Closed balmas closed 6 years ago
From @PonteIneptique on September 14, 2017 7:13
We need to be careful of overlapping issue : this issue takes over #3 and #5 at the same time.
Outside of the search endpoint which I think should remain separate for documents/passage, I actually think that splitting up documents/passage is an unnecessary burden. If you have a passage keyword, then you reduce your document size, as simple as that.
If we take this approach, we probably need a URI parameter to specify the granularity for a passage request. Do we want to support granularity that corresponds to TEI elements, linguistic units, or both? If we decide to take this approach, I will open a separate issue for that question.
I honestly am not sure I understand this part. We already have, in your proposal, a specification for passage ID.
The identification system is up to the implementation : if one wishes to use word identifier, one can. If one wishes to use XPath, they can. All in all, those identifiers should be identified through the reference passage, so the 1-to-1 link with TEI element for example is absolutely unnecessary and would most probably prove harmful for other people to engage with our system.
From @hcayless on September 14, 2017 12:48
My argument to @jonathanrobie was that passages actually have a different return type than documents. Even if we do restrict supported documents to TEI-only, a TEI fragment is not a TEI document. It may not even be XML, or at least not well-formed XML. So, given that they're doing different things, we should consider splitting them up.
From @jonathanrobie on September 14, 2017 12:57
By granularity, I mean this: for a given match, do you want to return the passage? the sentence? the paragraph? something else? A URI parameter could specify that.
From @PonteIneptique on September 14, 2017 12:58
Now I see the rational behind the argument. I am not sold on it though.
I can definitely see the main reason : depending on the quoting system offered, it might be good to be able to send simplified resources (ie between two milestone, regardless of the structure of the XML). But the idea of not well formed XML is a bit... well, let's say I am afraid of the consequences of such freedom, and I can only have nightmares for people who will need to use the API as client and try to parse such things. Think about old HTML website (not xhtml) that you try to open. In python, they even had to build a parser and a library just for this kind of resource...
I would argue that even if it does not take the original build of the document, at least the general build of the response should look like a TEI document, even if it has only a substract, ie :
<TEI xmlns="http://www.tei-c.org/ns/1.0">
<teiHeader>
<fileDesc>
<titleStmt>
<title>Title</title>
</titleStmt>
<publicationStmt>
<p>Information about publication or distribution</p>
</publicationStmt>
<sourceDesc>
<p>Information about the source</p>
</sourceDesc>
</fileDesc>
</teiHeader>
<text><!-- And here the fragment -->
</text>
</TEI>
And I am not even sure the teiHeader would be required in this context.

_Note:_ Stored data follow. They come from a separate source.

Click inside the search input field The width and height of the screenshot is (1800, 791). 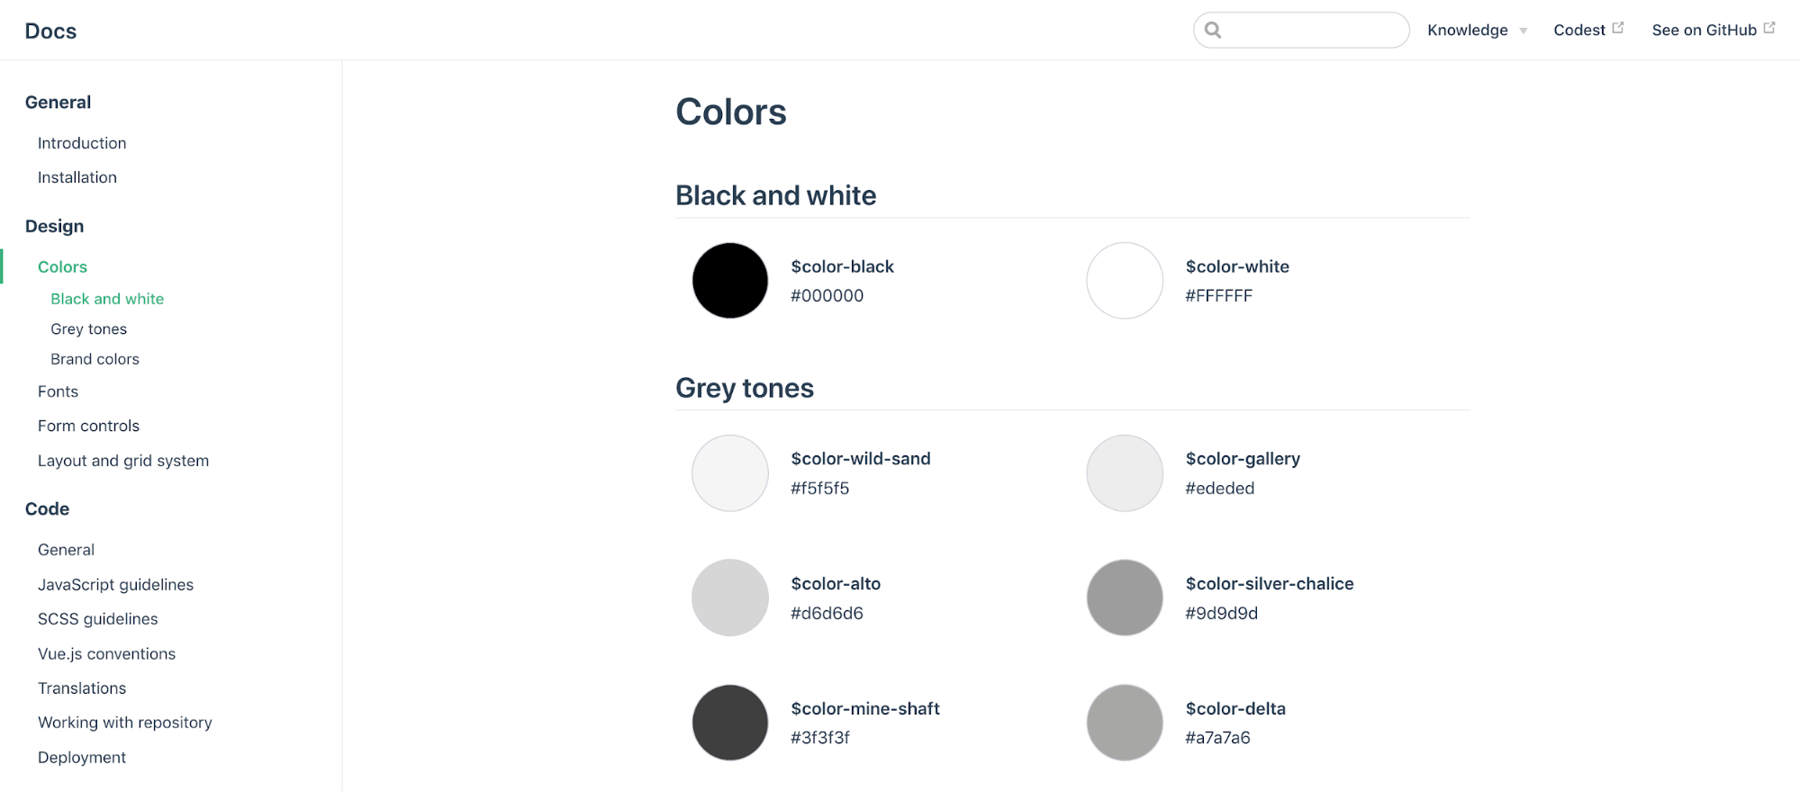[x=1301, y=30]
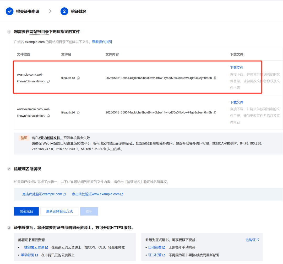Screen dimensions: 283x264
Task: Copy file content value in second row
Action: (215, 112)
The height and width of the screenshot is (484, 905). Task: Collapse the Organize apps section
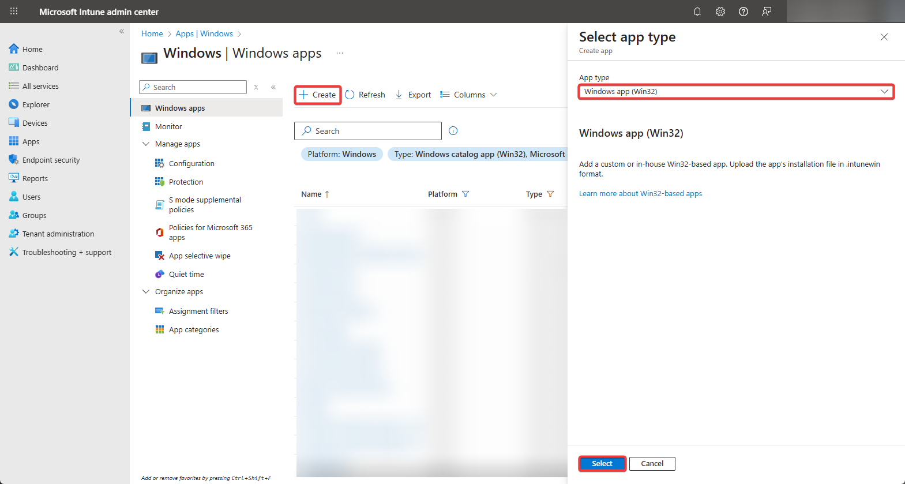coord(146,292)
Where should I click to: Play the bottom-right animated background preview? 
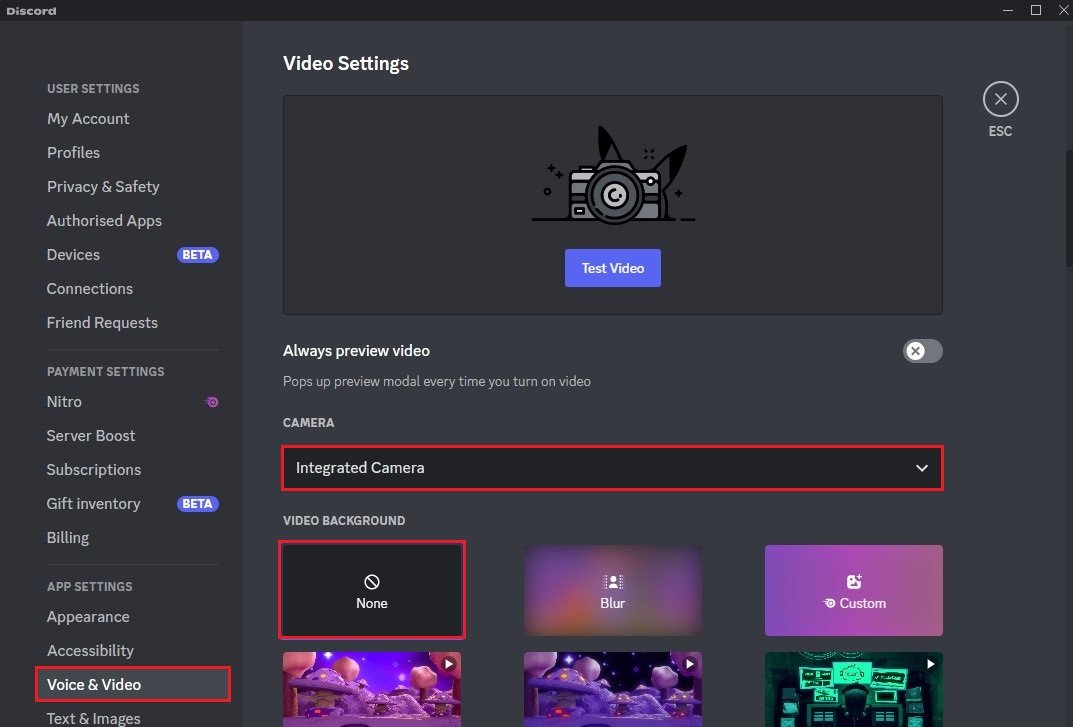929,663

From @PonteIneptique on September 14, 2017 12:59
@jonathanrobie Could you provide one or two clear examples (with mocked up data) for us to understand ? I really have difficulties to understand what you mean
From @hcayless on September 14, 2017 13:3
@PonteIneptique: If you deliver a TEI fragment between two milestones, it probably won't be well-formed unless you supply a wrapper element. I really, really dislike the idea of dressing up fragments as full documents. Not simply because it's overly verbose, but because you're actually making stuff up. You're advertising this thing as a full TEI document when it's not that at all.

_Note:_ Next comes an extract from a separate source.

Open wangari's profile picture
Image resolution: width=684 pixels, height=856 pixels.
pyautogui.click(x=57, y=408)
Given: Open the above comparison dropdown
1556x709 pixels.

From @PonteIneptique on September 14, 2017 13:6
@jonathanrobie There might be one thing that I understand : in certain type of content (translations for example) we might want to use range. Ie :
<l n="1">Lorem ipsum</l>
<l n="2">Video ipsum</l>
<l n="3">Audio ipsum</l>
could be translated over one line by a 19th century poet
<l n="1-3">Lorem ipsum</l>
And we might need to indicate, somehow, that the result is fuzzy matching. (Ie this is not only what has been asked)
From @PonteIneptique on September 14, 2017 13:9
@hcayless I do completely understand your argument, be sure of that :) And I see the positive point behind this (really I do)

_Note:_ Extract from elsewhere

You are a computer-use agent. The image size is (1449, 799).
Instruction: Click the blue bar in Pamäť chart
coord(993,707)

But I also see the consequences for clients building, and these are terribles...
Note that
<TEI xmlns="http://www.tei-c.org/ns/1.0">
<text><!-- And here the fragment -->
</text>
</TEI>
Is not that overly verbosed :)
But at least I think we should require valid XML. Is there any fragment guidelines for TEI ?
From @hcayless on September 14, 2017 13:31
None whatsoever! I expect by "valid" you mean well-formed. Validity is a whole other question, but a schema is required there. There are ways to validate well-formed chunks of TEI, but the question becomes: if you're going to fake a wrapper for your result, what does that look like?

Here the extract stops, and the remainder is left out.